Segment Start: Materials provided
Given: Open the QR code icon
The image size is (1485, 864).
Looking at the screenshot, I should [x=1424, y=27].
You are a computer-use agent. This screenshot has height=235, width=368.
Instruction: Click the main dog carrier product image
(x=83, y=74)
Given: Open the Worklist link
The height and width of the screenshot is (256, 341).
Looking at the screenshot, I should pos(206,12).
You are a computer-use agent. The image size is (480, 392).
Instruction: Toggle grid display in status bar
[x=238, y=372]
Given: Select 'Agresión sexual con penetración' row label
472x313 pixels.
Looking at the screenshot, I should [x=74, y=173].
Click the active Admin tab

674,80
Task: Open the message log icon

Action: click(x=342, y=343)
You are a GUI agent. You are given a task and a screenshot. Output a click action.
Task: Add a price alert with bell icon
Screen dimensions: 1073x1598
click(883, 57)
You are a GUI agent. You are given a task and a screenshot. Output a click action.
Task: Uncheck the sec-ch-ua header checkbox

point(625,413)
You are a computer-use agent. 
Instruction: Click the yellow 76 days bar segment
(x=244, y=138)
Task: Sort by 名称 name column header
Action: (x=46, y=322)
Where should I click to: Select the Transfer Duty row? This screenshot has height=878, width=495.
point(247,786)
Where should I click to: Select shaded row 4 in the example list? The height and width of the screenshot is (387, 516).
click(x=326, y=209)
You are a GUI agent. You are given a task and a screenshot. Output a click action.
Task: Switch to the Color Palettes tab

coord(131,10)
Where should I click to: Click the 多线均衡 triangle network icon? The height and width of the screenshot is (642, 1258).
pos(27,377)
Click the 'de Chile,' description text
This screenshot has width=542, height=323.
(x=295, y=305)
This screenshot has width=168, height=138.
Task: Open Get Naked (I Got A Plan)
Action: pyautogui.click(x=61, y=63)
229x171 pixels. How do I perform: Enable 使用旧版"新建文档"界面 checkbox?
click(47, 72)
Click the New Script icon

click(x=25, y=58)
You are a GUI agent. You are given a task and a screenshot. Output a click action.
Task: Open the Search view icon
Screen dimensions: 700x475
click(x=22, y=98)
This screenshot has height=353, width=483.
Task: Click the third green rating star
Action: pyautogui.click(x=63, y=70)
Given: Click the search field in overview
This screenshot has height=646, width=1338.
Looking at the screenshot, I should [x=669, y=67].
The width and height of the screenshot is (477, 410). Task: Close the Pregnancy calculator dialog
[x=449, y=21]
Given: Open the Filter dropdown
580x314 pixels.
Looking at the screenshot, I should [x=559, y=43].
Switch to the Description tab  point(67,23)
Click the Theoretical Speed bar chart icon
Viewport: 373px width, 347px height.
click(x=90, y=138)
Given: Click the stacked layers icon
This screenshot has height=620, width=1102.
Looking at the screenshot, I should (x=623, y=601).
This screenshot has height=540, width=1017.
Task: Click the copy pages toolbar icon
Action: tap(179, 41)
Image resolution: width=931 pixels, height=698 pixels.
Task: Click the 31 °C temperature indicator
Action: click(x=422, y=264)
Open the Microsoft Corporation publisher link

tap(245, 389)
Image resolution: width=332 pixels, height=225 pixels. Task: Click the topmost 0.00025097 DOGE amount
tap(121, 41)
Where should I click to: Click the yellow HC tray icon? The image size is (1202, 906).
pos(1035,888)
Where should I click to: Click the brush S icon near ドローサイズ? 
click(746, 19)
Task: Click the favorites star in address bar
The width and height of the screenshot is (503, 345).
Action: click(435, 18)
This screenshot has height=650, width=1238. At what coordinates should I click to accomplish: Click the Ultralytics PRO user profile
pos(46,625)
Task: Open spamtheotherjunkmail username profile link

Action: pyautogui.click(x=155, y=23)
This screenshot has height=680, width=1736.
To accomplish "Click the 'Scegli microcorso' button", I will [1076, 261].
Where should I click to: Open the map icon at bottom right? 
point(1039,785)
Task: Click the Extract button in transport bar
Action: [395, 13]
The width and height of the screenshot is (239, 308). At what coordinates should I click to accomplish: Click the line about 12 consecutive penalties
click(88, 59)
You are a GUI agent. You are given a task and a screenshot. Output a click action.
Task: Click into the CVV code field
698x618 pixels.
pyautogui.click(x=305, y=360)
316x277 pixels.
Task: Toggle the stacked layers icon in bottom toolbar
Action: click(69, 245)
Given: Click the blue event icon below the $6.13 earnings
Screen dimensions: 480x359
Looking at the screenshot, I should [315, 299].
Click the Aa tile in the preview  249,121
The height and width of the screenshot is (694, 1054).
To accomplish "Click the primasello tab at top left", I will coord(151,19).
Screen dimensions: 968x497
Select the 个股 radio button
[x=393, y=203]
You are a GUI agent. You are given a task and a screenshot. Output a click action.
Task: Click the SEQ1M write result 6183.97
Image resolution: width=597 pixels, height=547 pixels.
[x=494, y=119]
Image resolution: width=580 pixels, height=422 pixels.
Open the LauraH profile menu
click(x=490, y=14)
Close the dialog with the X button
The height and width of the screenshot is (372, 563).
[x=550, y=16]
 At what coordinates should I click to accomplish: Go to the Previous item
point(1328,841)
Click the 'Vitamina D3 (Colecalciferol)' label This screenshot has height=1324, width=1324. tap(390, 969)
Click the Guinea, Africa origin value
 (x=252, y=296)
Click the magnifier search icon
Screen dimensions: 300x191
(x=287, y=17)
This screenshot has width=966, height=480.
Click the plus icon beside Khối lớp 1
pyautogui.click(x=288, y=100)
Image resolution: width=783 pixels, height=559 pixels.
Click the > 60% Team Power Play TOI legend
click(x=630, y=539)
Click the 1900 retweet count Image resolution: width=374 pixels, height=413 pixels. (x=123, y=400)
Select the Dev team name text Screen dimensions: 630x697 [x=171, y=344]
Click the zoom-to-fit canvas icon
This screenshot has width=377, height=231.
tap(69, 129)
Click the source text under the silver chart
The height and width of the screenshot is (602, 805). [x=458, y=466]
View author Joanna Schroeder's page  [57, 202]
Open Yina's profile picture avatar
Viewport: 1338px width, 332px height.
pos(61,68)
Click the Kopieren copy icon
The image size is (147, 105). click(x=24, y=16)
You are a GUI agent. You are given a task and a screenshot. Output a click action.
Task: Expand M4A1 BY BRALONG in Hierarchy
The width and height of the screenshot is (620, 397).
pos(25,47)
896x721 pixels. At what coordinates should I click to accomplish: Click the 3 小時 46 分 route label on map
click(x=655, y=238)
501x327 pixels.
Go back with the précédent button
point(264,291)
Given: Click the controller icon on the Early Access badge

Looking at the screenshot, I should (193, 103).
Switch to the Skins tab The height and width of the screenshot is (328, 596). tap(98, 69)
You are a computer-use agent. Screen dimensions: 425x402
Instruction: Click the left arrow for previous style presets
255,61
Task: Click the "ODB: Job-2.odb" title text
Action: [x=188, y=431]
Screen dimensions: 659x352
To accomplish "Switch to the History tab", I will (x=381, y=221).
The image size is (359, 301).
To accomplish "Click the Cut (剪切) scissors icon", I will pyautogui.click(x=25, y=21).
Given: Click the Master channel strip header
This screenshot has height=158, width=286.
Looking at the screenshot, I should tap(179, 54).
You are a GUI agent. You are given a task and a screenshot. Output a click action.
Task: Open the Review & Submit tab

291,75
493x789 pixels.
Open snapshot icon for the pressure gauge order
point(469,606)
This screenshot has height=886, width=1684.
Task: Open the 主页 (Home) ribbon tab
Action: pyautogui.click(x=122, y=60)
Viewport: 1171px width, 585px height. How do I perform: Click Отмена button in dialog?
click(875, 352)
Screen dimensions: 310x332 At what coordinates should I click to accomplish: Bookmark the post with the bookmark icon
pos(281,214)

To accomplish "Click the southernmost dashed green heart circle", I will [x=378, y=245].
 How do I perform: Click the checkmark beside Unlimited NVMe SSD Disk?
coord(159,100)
Segment End: Materials provided
Transcribe, in full, each record that appears above.

Given: Open the QR code icon
The image size is (1485, 864).
Looking at the screenshot, I should [x=1424, y=27].
You are a computer-use agent. This screenshot has height=235, width=368.
Instruction: Click the main dog carrier product image
(x=83, y=74)
Given: Open the Worklist link
The height and width of the screenshot is (256, 341).
Looking at the screenshot, I should pos(206,12).
You are a computer-use agent. The image size is (480, 392).
Instruction: Toggle grid display in status bar
[x=238, y=372]
Given: Select 'Agresión sexual con penetración' row label
472x313 pixels.
Looking at the screenshot, I should [x=74, y=173].
Click the active Admin tab

674,80
Task: Open the message log icon

Action: click(x=342, y=343)
You are a GUI agent. You are given a task and a screenshot. Output a click action.
Task: Add a price alert with bell icon
Screen dimensions: 1073x1598
click(883, 57)
You are a GUI agent. You are given a task and a screenshot. Output a click action.
Task: Uncheck the sec-ch-ua header checkbox

point(625,413)
You are a computer-use agent. 
Instruction: Click the yellow 76 days bar segment
(x=244, y=138)
Task: Sort by 名称 name column header
Action: (x=46, y=322)
Where should I click to: Select the Transfer Duty row? This screenshot has height=878, width=495.
point(247,786)
Where should I click to: Select shaded row 4 in the example list? The height and width of the screenshot is (387, 516).
click(x=326, y=209)
You are a GUI agent. You are given a task and a screenshot. Output a click action.
Task: Switch to the Color Palettes tab

coord(131,10)
Where should I click to: Click the 多线均衡 triangle network icon? The height and width of the screenshot is (642, 1258).
pos(27,377)
Click the 'de Chile,' description text
This screenshot has width=542, height=323.
(x=295, y=305)
This screenshot has width=168, height=138.
Task: Open Get Naked (I Got A Plan)
Action: pyautogui.click(x=61, y=63)
229x171 pixels. How do I perform: Enable 使用旧版"新建文档"界面 checkbox?
click(47, 72)
Click the New Script icon

click(x=25, y=58)
You are a GUI agent. You are given a task and a screenshot. Output a click action.
Task: Open the Search view icon
Screen dimensions: 700x475
click(x=22, y=98)
This screenshot has height=353, width=483.
Task: Click the third green rating star
Action: pyautogui.click(x=63, y=70)
Given: Click the search field in overview
This screenshot has height=646, width=1338.
Looking at the screenshot, I should [x=669, y=67].
The width and height of the screenshot is (477, 410). Task: Close the Pregnancy calculator dialog
[x=449, y=21]
Given: Open the Filter dropdown
580x314 pixels.
Looking at the screenshot, I should [x=559, y=43].
Switch to the Description tab  point(67,23)
Click the Theoretical Speed bar chart icon
Viewport: 373px width, 347px height.
click(x=90, y=138)
Given: Click the stacked layers icon
This screenshot has height=620, width=1102.
Looking at the screenshot, I should (x=623, y=601).
This screenshot has height=540, width=1017.
Task: Click the copy pages toolbar icon
Action: tap(179, 41)
Image resolution: width=931 pixels, height=698 pixels.
Task: Click the 31 °C temperature indicator
Action: click(x=422, y=264)
Open the Microsoft Corporation publisher link

tap(245, 389)
Image resolution: width=332 pixels, height=225 pixels. Task: Click the topmost 0.00025097 DOGE amount
tap(121, 41)
Where should I click to: Click the yellow HC tray icon? The image size is (1202, 906).
pos(1035,888)
Where should I click to: Click the brush S icon near ドローサイズ? 
click(746, 19)
Task: Click the favorites star in address bar
The width and height of the screenshot is (503, 345).
Action: click(435, 18)
This screenshot has height=650, width=1238. At what coordinates should I click to accomplish: Click the Ultralytics PRO user profile
pos(46,625)
Task: Open spamtheotherjunkmail username profile link

Action: pyautogui.click(x=155, y=23)
This screenshot has height=680, width=1736.
To accomplish "Click the 'Scegli microcorso' button", I will [1076, 261].
Where should I click to: Open the map icon at bottom right? 
point(1039,785)
Task: Click the Extract button in transport bar
Action: [395, 13]
The width and height of the screenshot is (239, 308). At what coordinates should I click to accomplish: Click the line about 12 consecutive penalties
click(88, 59)
You are a GUI agent. You are given a task and a screenshot. Output a click action.
Task: Click into the CVV code field
698x618 pixels.
pyautogui.click(x=305, y=360)
316x277 pixels.
Task: Toggle the stacked layers icon in bottom toolbar
Action: click(69, 245)
Given: Click the blue event icon below the $6.13 earnings
Screen dimensions: 480x359
Looking at the screenshot, I should [315, 299].
Click the Aa tile in the preview  249,121
The height and width of the screenshot is (694, 1054).
To accomplish "Click the primasello tab at top left", I will coord(151,19).
Screen dimensions: 968x497
Select the 个股 radio button
[x=393, y=203]
You are a GUI agent. You are given a task and a screenshot. Output a click action.
Task: Click the SEQ1M write result 6183.97
Image resolution: width=597 pixels, height=547 pixels.
[x=494, y=119]
Image resolution: width=580 pixels, height=422 pixels.
Open the LauraH profile menu
click(x=490, y=14)
Close the dialog with the X button
The height and width of the screenshot is (372, 563).
[x=550, y=16]
 At what coordinates should I click to accomplish: Go to the Previous item
point(1328,841)
Click the 'Vitamina D3 (Colecalciferol)' label This screenshot has height=1324, width=1324. tap(390, 969)
Click the Guinea, Africa origin value
 (x=252, y=296)
Click the magnifier search icon
Screen dimensions: 300x191
(x=287, y=17)
This screenshot has width=966, height=480.
Click the plus icon beside Khối lớp 1
pyautogui.click(x=288, y=100)
Image resolution: width=783 pixels, height=559 pixels.
Click the > 60% Team Power Play TOI legend
click(x=630, y=539)
Click the 1900 retweet count Image resolution: width=374 pixels, height=413 pixels. (x=123, y=400)
Select the Dev team name text Screen dimensions: 630x697 [x=171, y=344]
Click the zoom-to-fit canvas icon
This screenshot has width=377, height=231.
tap(69, 129)
Click the source text under the silver chart
The height and width of the screenshot is (602, 805). [x=458, y=466]
View author Joanna Schroeder's page  [57, 202]
Open Yina's profile picture avatar
Viewport: 1338px width, 332px height.
pos(61,68)
Click the Kopieren copy icon
The image size is (147, 105). click(x=24, y=16)
You are a GUI agent. You are given a task and a screenshot. Output a click action.
Task: Expand M4A1 BY BRALONG in Hierarchy
The width and height of the screenshot is (620, 397).
pos(25,47)
896x721 pixels. At what coordinates should I click to accomplish: Click the 3 小時 46 分 route label on map
click(x=655, y=238)
501x327 pixels.
Go back with the précédent button
point(264,291)
Given: Click the controller icon on the Early Access badge

Looking at the screenshot, I should (193, 103).
Switch to the Skins tab The height and width of the screenshot is (328, 596). tap(98, 69)
You are a computer-use agent. Screen dimensions: 425x402
Instruction: Click the left arrow for previous style presets
255,61
Task: Click the "ODB: Job-2.odb" title text
Action: [x=188, y=431]
Screen dimensions: 659x352
To accomplish "Switch to the History tab", I will (x=381, y=221).
The image size is (359, 301).
To accomplish "Click the Cut (剪切) scissors icon", I will pyautogui.click(x=25, y=21).
Given: Click the Master channel strip header
This screenshot has height=158, width=286.
Looking at the screenshot, I should tap(179, 54).
You are a GUI agent. You are given a task and a screenshot. Output a click action.
Task: Open the Review & Submit tab

291,75
493x789 pixels.
Open snapshot icon for the pressure gauge order
point(469,606)
This screenshot has height=886, width=1684.
Task: Open the 主页 (Home) ribbon tab
Action: pyautogui.click(x=122, y=60)
Viewport: 1171px width, 585px height. How do I perform: Click Отмена button in dialog?
click(875, 352)
Screen dimensions: 310x332 At what coordinates should I click to accomplish: Bookmark the post with the bookmark icon
pos(281,214)

To accomplish "Click the southernmost dashed green heart circle", I will [x=378, y=245].
 How do I perform: Click the checkmark beside Unlimited NVMe SSD Disk?
coord(159,100)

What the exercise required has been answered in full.